Bin Laden began helping the Taliban in the mid-1990s, with fighters and
money; moved to Afghanistan in 1996. Over the past several years, the vast
majority of Afghanistan surrendered to Taliban authority--some parts voluntarily,
some parts conquered by force or terror. Today, the Taliban has instituted
probably the most fanatical brand of Islamic government on earth; destroyed
invaluable cultural landmarks, like the giant Buddha statues of Bamiyan;
two months ago, arrested eight foreign aid workers on suspicion of propagating
Christianity; until last year, sponsored the world's largest center for
the cultivation of poppies and manufacture of heroin. Under the Taliban,
Afghanistan has become bin Laden's primary state sponsor.
Tajikistan
The Islamic Renewal Movement of
Tajikistan, a fundamentalist group battling the government in this impoverished
former Soviet republic, receives financial, logistical and manpower support
from bin Laden and the Taliban.Pakistan
Djamat ul-Ulema-i-Islami (Society
of the students of Islam), a fundamentalist political party, financed partly
by Saudi donations, was formed in 1960. In the early 1990s, it helped finance
and train the members of the Taliban. Maintained military training camps
for its students on the Afghanistan border, as well as ar! ound the Afghan
city of Khost (where bin Laden's primary base camps are located as well).
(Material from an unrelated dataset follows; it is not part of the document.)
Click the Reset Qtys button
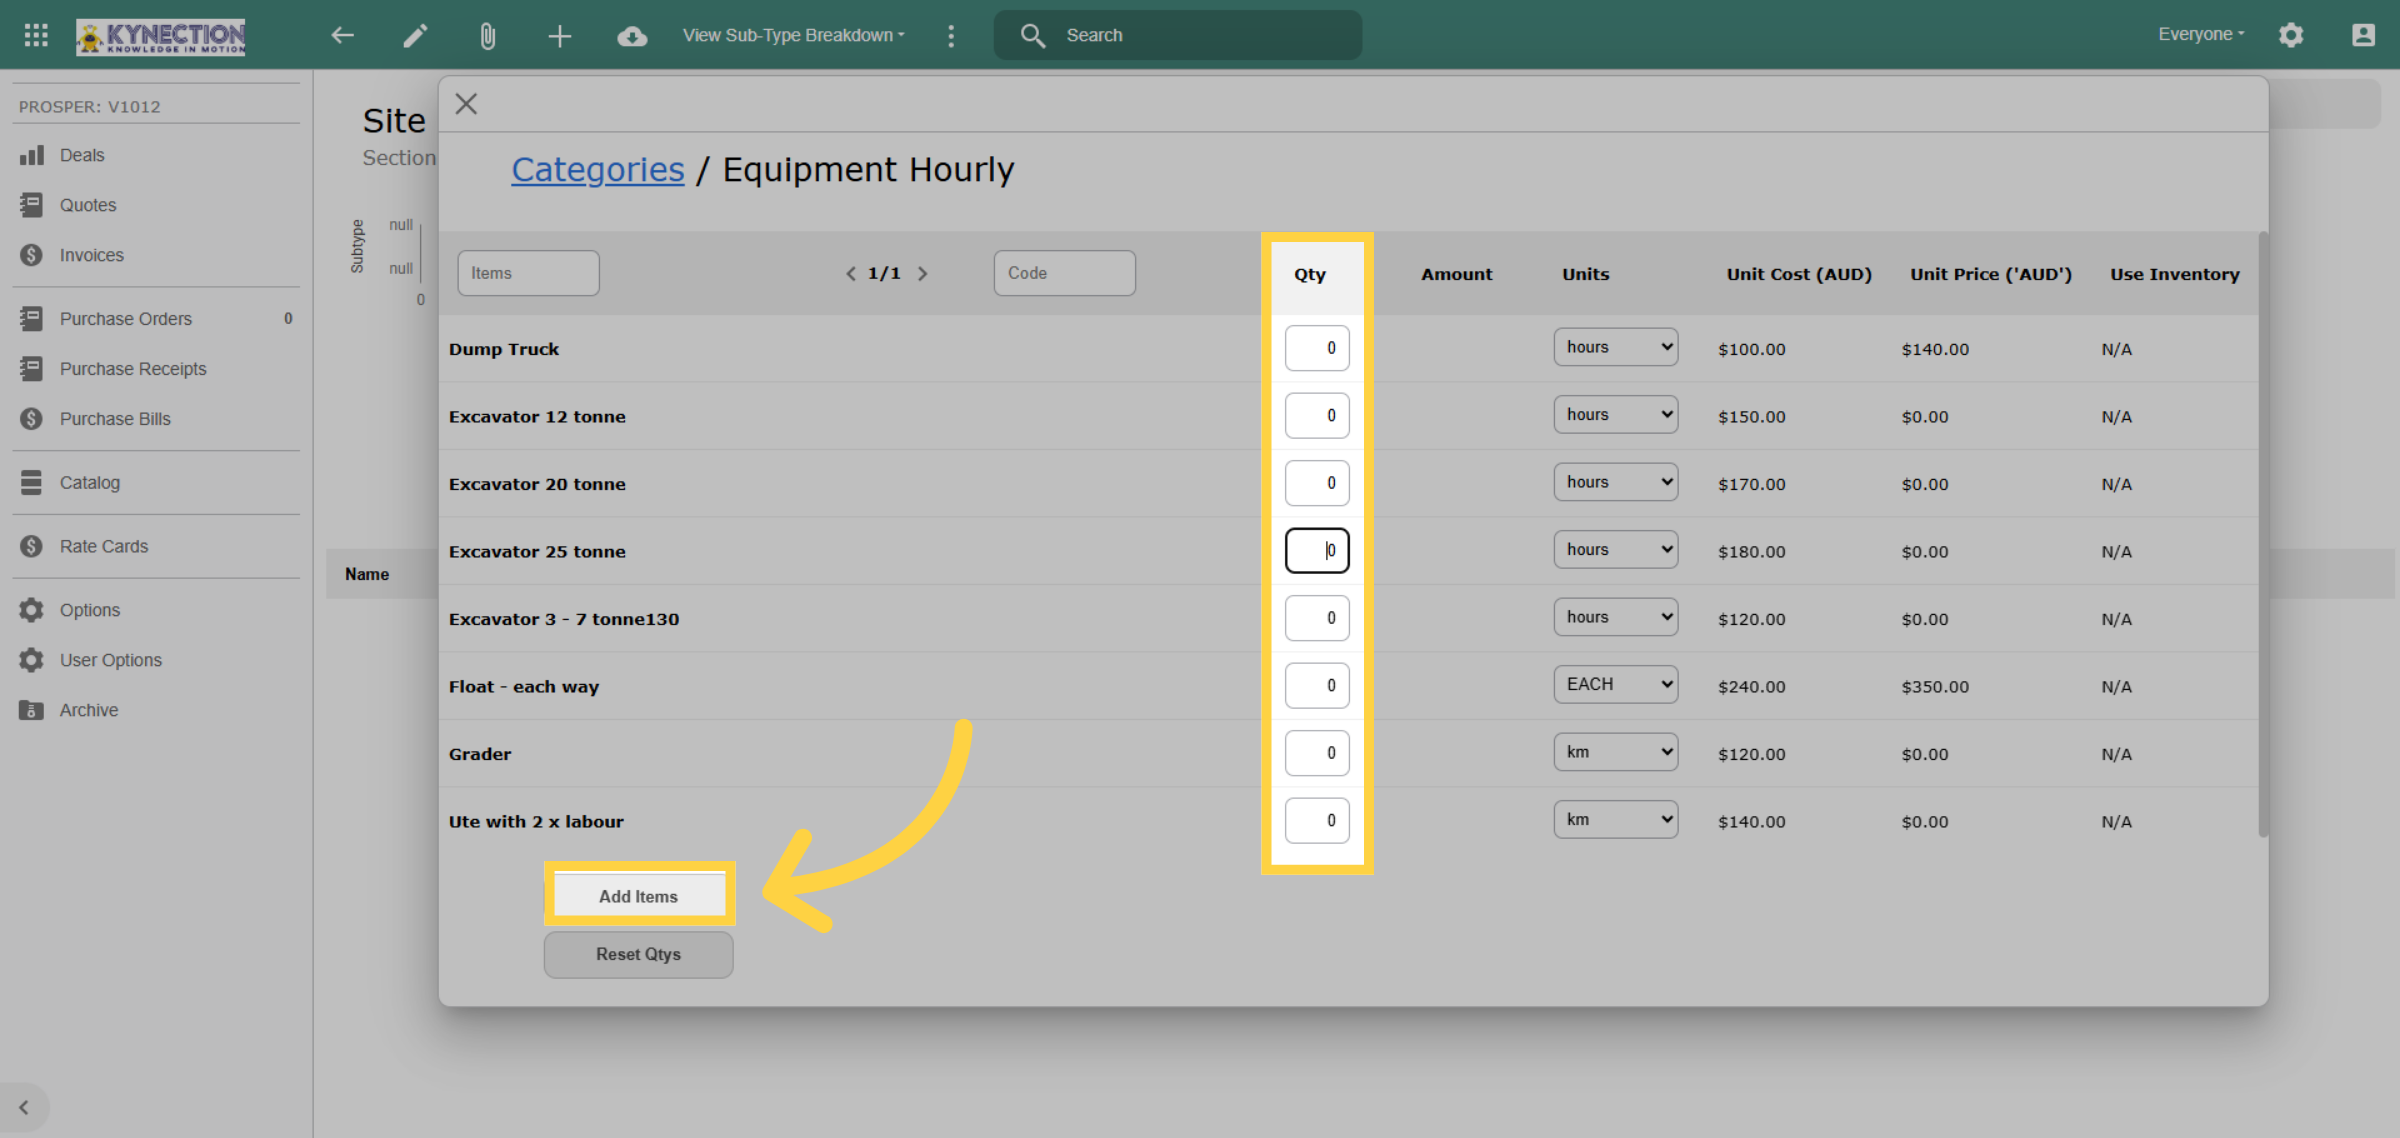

Officially allied with bin Laden since 1998.
India
Kharkat ul-Ansar is a terrorist
organization based in Pakistan, but its primary goal is the formation of
an independent Islamic state in the Indian province of Kashmir. Established
in 1993, by several hundred international veterans of the Afghan war, the
group distinguished itself by a series of bombings and assassinations in
India, as well as the kidnapping and beheading of European tourists. Fighters
from this group have participated in fighting in Bosnia, Kosovo, Tajikistan,
Burma and the Philippines. Formally allied with bin Laden since 1998.
Bangladesh
Al Jihad, an Islamic fundamentalist
group led by Fazlul ar-Rakhman Khalil, was one of the founders in 1998
of bin Laden's International Islamic Front. Other founders included Al
Jihad and Djamaa al-Islamiya of Egypt, Djamat ul-Ulema-e-Pakistan of Pakistan,
and Kharakat ul-Ansar of India. The stated aim of the International Islamic
Front is to wage a "holy war" against all Jews and Christians.Philippines.
Abu Sayyaf, is a terrorist group
demanding an independent Islamic state in the southern Philippines. Bin
Laden was the group's primary financier and sponsor in the 1990s. The group
gained notoriety with a car bombing campaign in Manila in the late 1990s
and a series of kidnappings of foreign tourists. The Philippines also served
as a base for bin Laden associate Ramzi Yousef, convicted of the 1993 bombing
of the World Trade Center. A plot Yousef had initiated--to blow up 11 American
airliners over the Pacific--was foiled in 1995.